> Your task:
Nothing should be left out. Give all the data again exactly as written.

> Given information:
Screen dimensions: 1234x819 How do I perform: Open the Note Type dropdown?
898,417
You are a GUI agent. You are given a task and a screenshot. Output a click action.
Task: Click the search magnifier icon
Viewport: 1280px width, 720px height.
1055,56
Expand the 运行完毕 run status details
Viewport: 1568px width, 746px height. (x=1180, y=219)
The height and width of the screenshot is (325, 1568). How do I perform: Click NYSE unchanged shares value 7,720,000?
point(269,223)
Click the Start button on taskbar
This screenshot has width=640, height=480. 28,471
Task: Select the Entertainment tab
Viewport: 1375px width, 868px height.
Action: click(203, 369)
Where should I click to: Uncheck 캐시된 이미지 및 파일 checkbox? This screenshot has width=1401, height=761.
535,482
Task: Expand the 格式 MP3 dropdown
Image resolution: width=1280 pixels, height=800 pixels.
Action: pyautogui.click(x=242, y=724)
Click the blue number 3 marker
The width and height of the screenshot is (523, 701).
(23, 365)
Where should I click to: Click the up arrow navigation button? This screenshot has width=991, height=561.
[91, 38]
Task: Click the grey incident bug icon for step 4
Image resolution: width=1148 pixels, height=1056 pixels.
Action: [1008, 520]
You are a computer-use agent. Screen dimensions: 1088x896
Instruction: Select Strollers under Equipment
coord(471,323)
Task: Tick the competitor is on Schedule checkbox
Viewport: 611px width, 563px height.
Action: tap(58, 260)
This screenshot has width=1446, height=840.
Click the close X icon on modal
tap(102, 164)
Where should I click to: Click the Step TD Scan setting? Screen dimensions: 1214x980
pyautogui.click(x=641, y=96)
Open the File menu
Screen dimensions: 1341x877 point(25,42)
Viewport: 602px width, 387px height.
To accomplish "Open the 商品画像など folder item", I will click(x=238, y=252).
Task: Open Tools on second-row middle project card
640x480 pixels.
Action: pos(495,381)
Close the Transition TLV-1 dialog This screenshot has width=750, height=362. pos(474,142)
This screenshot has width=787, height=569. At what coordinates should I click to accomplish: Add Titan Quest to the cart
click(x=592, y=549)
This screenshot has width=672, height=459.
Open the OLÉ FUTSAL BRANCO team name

> Exercise output:
Screen dimensions: 1234x819 How do I perform: Open the Note Type dropdown?
898,417
You are a GUI agent. You are given a task and a screenshot. Output a click action.
Task: Click the search magnifier icon
Viewport: 1280px width, 720px height.
1055,56
Expand the 运行完毕 run status details
Viewport: 1568px width, 746px height. (x=1180, y=219)
The height and width of the screenshot is (325, 1568). How do I perform: Click NYSE unchanged shares value 7,720,000?
point(269,223)
Click the Start button on taskbar
This screenshot has width=640, height=480. 28,471
Task: Select the Entertainment tab
Viewport: 1375px width, 868px height.
Action: click(203, 369)
Where should I click to: Uncheck 캐시된 이미지 및 파일 checkbox? This screenshot has width=1401, height=761.
535,482
Task: Expand the 格式 MP3 dropdown
Image resolution: width=1280 pixels, height=800 pixels.
Action: pyautogui.click(x=242, y=724)
Click the blue number 3 marker
The width and height of the screenshot is (523, 701).
(23, 365)
Where should I click to: Click the up arrow navigation button? This screenshot has width=991, height=561.
[91, 38]
Task: Click the grey incident bug icon for step 4
Image resolution: width=1148 pixels, height=1056 pixels.
Action: [1008, 520]
You are a computer-use agent. Screen dimensions: 1088x896
Instruction: Select Strollers under Equipment
coord(471,323)
Task: Tick the competitor is on Schedule checkbox
Viewport: 611px width, 563px height.
Action: tap(58, 260)
This screenshot has width=1446, height=840.
Click the close X icon on modal
tap(102, 164)
Where should I click to: Click the Step TD Scan setting? Screen dimensions: 1214x980
pyautogui.click(x=641, y=96)
Open the File menu
Screen dimensions: 1341x877 point(25,42)
Viewport: 602px width, 387px height.
To accomplish "Open the 商品画像など folder item", I will click(x=238, y=252).
Task: Open Tools on second-row middle project card
640x480 pixels.
Action: pos(495,381)
Close the Transition TLV-1 dialog This screenshot has width=750, height=362. pos(474,142)
This screenshot has width=787, height=569. At what coordinates should I click to accomplish: Add Titan Quest to the cart
click(x=592, y=549)
This screenshot has width=672, height=459.
Open the OLÉ FUTSAL BRANCO team name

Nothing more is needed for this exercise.